Or, we could call to mind Dr. Francis J. Grimke (1850-1937), for over 50 years the pastor of Washington, D.C.’s 15th Avenue Presbyterian Church and one of the founders of the Niagara Movement, which subsequently became the NAACP. Peruse the contents of volume 1 of Grimke’s 4-volume collected works and you’ll find a variety of sermons and addresses focused, in part, on the development of African-American families and character. To Francis Grimke we could add Daniel A. Payne, W.E.B. DuBois and nearly every other African-American leader of their era.
To cite more recent things, in no particular order, we might name the Boston Ten Point Coalition, the Stop the Violence movement headed by rap artist KRS-1 and others, 100 Black Men of America with its chapters across the country, or the volunteers and staff at Boys and Girls Clubs. Most of these are grassroots movements led by everyday people. In other words, this partial list says nothing about the legions of African-American elites who work on and talk about family issues, like social scientists who focus on the African-American family, or local politicians who trumpet these issues, or businessmen who sponsor sports teams or the Denzel Washingtons and other prominent entertainers who support mainstream programs like Big Brother/Big Sister and so on.
People think the ruckus involving Bill Cosby and folks like Michael Eric Dyson was some conspiracy to keep the importance of marriage and family structure off the table. To be certain there are ideological differences that surfaced in that exchange. But everyone in the community knows that Cosby didn’t say anything that hasn’t been said in the community for two centuries. What really angered some people was that Cosby, given his stature and the national public platform of the event, took the conversation outside the community where it often has been used against the community by people who have no interest in the community or the entire story of struggle against overwhelming odds.
Which brings me back to Bill O’Reilly and Bill Whittle and other conservatives who speak on these issues. I’m reminded of that powerful phrase inEphesians 4:15, “speaking the truth in love.” Particularly as Christian people, we should have a dual concern for both truth and love, or to use the words of John 1 we should, like our Savior, seek to be full of both grace and truth. When I watched those videos, it was evident that these men were only concerned about “the truth” as they saw it and very little concerned about love or grace. We can all cite the statistics of out-of-wedlock birth in the African-American community and feel good that “we told the truth”–and that only partially. But unless we cite statistics like that with tears and weeping, we’re not likely doing so with grace and love. If we’re going to speak about these things publicly, we should do so the way the gospel preacher ought to speak of hell: With tears and groaning, not with steely coldness and a “to hell with you” attitude. We should know the difference between self-righteousness pretending to be truth, and truth stooping to love.

* [WORK ORDER]: Copy out the passage on African-American family concerns starting at "To cite more" and ending at "Sister and so on.", swapping "volunteers" for "mentors".

* [INFORMATION GIVEN]:
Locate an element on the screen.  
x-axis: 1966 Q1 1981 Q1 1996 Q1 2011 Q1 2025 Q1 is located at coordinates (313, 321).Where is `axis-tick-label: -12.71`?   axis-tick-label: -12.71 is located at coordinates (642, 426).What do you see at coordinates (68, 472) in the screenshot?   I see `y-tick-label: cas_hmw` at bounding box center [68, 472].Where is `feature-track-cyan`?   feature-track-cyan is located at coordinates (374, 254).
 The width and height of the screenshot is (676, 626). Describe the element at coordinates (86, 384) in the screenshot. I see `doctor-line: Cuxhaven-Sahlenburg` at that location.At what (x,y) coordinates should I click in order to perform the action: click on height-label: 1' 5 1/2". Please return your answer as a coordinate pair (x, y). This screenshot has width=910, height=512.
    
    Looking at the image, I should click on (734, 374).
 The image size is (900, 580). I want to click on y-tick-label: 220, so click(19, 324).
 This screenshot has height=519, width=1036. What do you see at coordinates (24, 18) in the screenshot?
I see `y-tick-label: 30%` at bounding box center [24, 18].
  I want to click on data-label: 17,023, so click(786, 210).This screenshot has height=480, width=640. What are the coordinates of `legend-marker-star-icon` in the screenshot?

* [SOLUTION FOR THIS PROBLEM]:
To cite more recent things, in no particular order, we might name the Boston Ten Point Coalition, the Stop the Violence movement headed by rap artist KRS-1 and others, 100 Black Men of America with its chapters across the country, or the mentors and staff at Boys and Girls Clubs. Most of these are grassroots movements led by everyday people. In other words, this partial list says nothing about the legions of African-American elites who work on and talk about family issues, like social scientists who focus on the African-American family, or local politicians who trumpet these issues, or businessmen who sponsor sports teams or the Denzel Washingtons and other prominent entertainers who support mainstream programs like Big Brother/Big Sister and so on.